The practice of MBP then spread from colorectal surgery to other areas of general and gynecologic surgery without clear evidence from randomized trials that it was necessary or beneficial.8 As surgical techniques improved over the ensuing decades, and antibiotics evolved, mortality and SSI rates dropped—although it is unclear whether this drop in infection is attributable to MBP.1
In the 1990s, researchers began to question the value of MBP in surgical practice. Multiple randomized, controlled trials in the colorectal literature have demonstrated that MBP does not reduce the rate of incisional or deep SSI, compared with no bowel preparation.9-11 The populations studied in these trials were undergoing planned bowel resection and primary re-anastomosis— procedures known to elevate the risk of contamination, unlike the majority of gynecologic surgical procedures. Even in this higher-risk population, however, MBP failed to reduce the risk of SSI, suggesting that, in less contaminated surgeries, it would have even fewer benefits.
In its practice bulletin on antibiotic prophylaxis from 2009, the American Congress of Obstetricians and Gynecologists (ACOG) noted: “There is no evidence that mechanical bowel preparation further reduces infection risk” beyond the reduction achieved with routine use of perioperative antibiotics.12
Preventing anastomotic leakage
Investigators have suggested that MBP reduces the risk of anastomotic leaks of the colon by decreasing contamination at the suture site.13 A close review of the colorectal literature, however, reveals that MBP does not affect anastomotic leakage in patients who undergo planned colon resection and primary re-anastomosis.9,10,14-17
A 2011 Cochrane review that included 5,805 patients undergoing elective colon and rectal surgery confirmed that neither oral nor rectal MBP was associated with any benefit in terms of the rates of anastomotic leakage and SSI.10 Some randomized studies have found nonstatistically significant reductions in the anastomotic leakage rate in patients who did not undergo MBP—a finding attributed to the lack of denuded mucosa and inflammation in the unprepared colon.9,15,18
However, one large, randomized, clinical trial of more than 1,000 patients found that, when anastomotic leakage did occur, the risk of infection was greater among patients who had not undergone MBP.19
Reducing the rates of intraoperative contamination and colon injury
Planned resection and inadvertent colon injury both have the potential to contaminate the surgical field, increasing the risk of morbidity. Surgeons have turned to MBP to minimize this risk in the planned surgical setting, although the practice does not appear to reduce infection or the risk of subsequent anastomotic leakage. It is largely unknown how bowel preparation affects bowel spillage during colon resection. Most investigators empirically believe that MBP will reduce bowel spillage during planned colon resection in an uncontaminated field,13 although one prospective study suggested a trend toward increased spillage of bowel contents and intraoperative contamination in patients who had undergone MBP.20
In gynecologic surgery for benign conditions, colon resection is generally unplanned, usually the result of inadvertent colon injury or unexpected findings. Traditional teaching has been that, if an unprepared colon becomes injured, the patient requires a colostomy rather than primary anastomosis, simply because there are bowel contents contaminating the surgical field.

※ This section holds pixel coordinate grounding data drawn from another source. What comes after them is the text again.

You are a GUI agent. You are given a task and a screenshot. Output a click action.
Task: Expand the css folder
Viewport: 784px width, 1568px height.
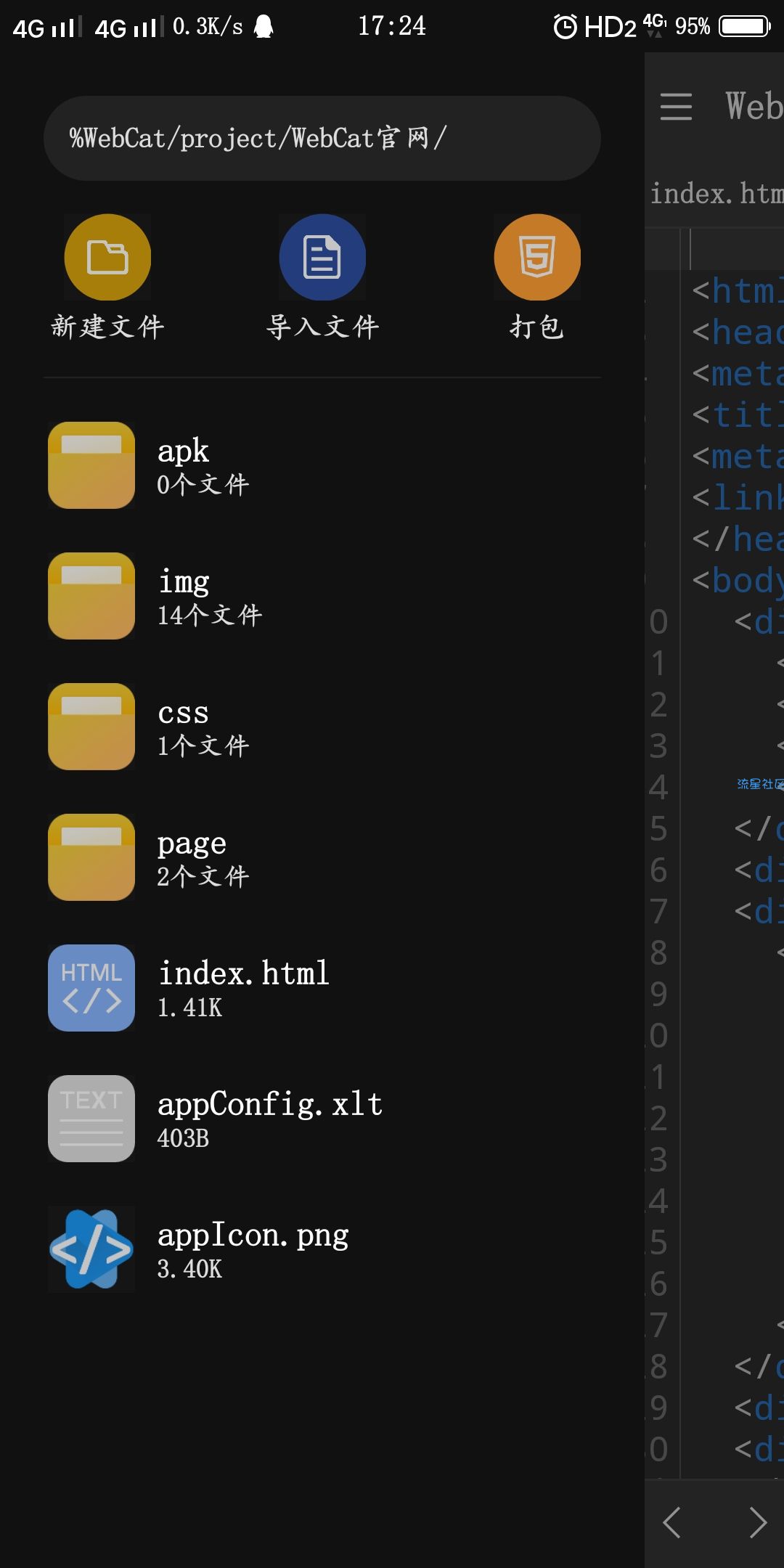click(x=91, y=727)
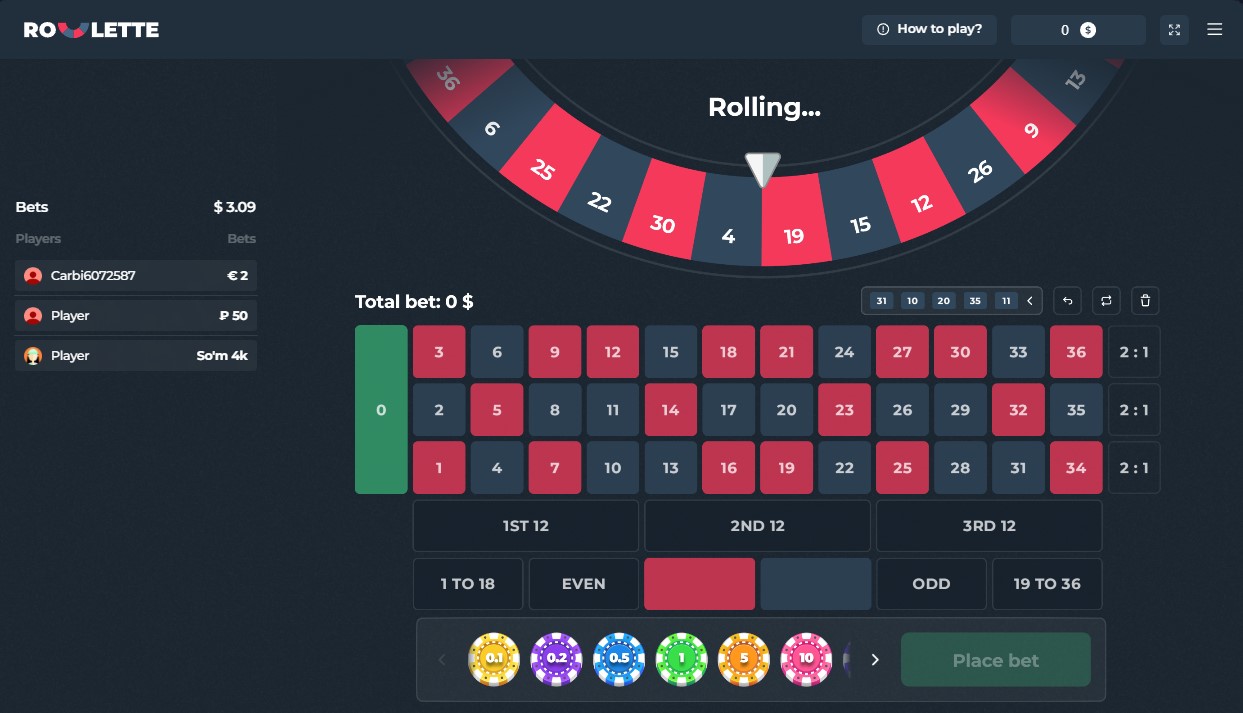The height and width of the screenshot is (713, 1243).
Task: Bet on the green zero cell
Action: [x=381, y=410]
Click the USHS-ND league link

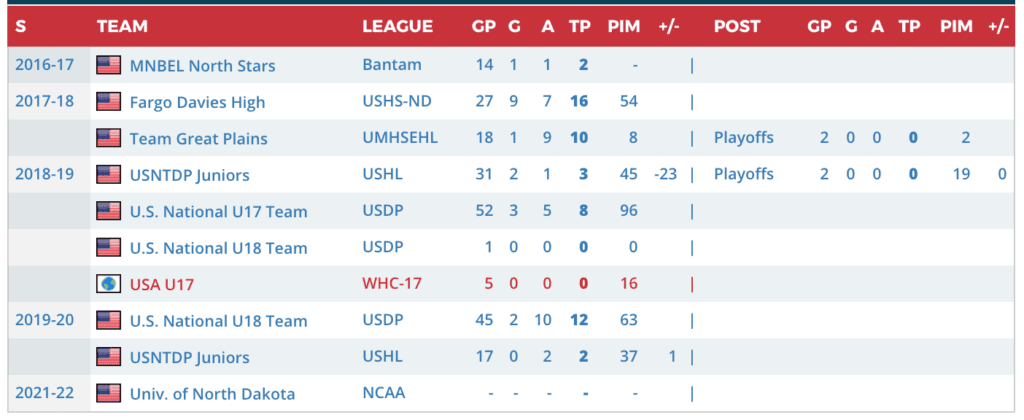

Gynecologists may be hesitant to challenge this practice because the choice of primary anastomosis versus colostomy is often made by the consulting general surgeon. Given the low risk of bowel injury (estimated to be <2% in gynecologic surgery) and emerging data on fecal contamination and bowel resection in the trauma literature, MBP may be unnecessary on a population-wide basis.21
In fact, the trauma literature might be instructive in understanding how inadvertent colon injury in gynecologic surgery should be managed, regardless of the patient’s bowel-preparation status. Multiple randomized, controlled trials of colostomy versus primary anastomosis in trauma patients who had penetrating colon injuries demonstrated no difference in the rates of mortality and complications, including SSI and anastomotic leakage.22-24 Both colorectal and trauma surgeons performed planned and unplanned colectomy and primary re-anastomosis without MBP.
Based on these data, the recommended practice in trauma surgery is primary repair of the colon, confirming that the unprepared colon can be safely re-anastomosed, even in a grossly contaminated field. Extrapolating from this literature, it stands to reason that colon injury at the time of gynecologic surgery without preoperative MBP could also be managed primarily, eliminating the impetus for gynecologists to use MBP to avoid bowel diversion.
Although evidence-based practice is highly recommended, it is important to recognize that it is beyond the scope of most general gynecologists to perform bowel resection and anastomoses in the event of inadvertent bowel injury. Gynecologic surgeons must know the practice patterns of their local institution; if the general surgeons in that institution do not follow current recommendations, it may be prudent to continue to use MBP in cases that carry a high risk of bowel injury to avoid a potential colostomy.